**Stored data entries**
* * * * *

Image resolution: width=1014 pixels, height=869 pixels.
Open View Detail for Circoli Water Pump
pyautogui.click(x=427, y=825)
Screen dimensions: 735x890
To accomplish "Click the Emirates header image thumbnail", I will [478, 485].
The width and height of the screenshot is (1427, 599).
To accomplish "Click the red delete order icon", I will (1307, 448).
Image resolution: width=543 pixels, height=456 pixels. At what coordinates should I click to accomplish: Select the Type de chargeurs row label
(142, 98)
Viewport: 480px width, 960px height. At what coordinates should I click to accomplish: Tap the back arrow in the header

* * * * *

**WORK ORDER**
Copy out the data shown above without altering anything.

**RESPONSE AREA**
Image resolution: width=1014 pixels, height=869 pixels.
Open View Detail for Circoli Water Pump
pyautogui.click(x=427, y=825)
Screen dimensions: 735x890
To accomplish "Click the Emirates header image thumbnail", I will [478, 485].
The width and height of the screenshot is (1427, 599).
To accomplish "Click the red delete order icon", I will (1307, 448).
Image resolution: width=543 pixels, height=456 pixels. At what coordinates should I click to accomplish: Select the Type de chargeurs row label
(142, 98)
Viewport: 480px width, 960px height. At what coordinates should I click to accomplish: Tap the back arrow in the header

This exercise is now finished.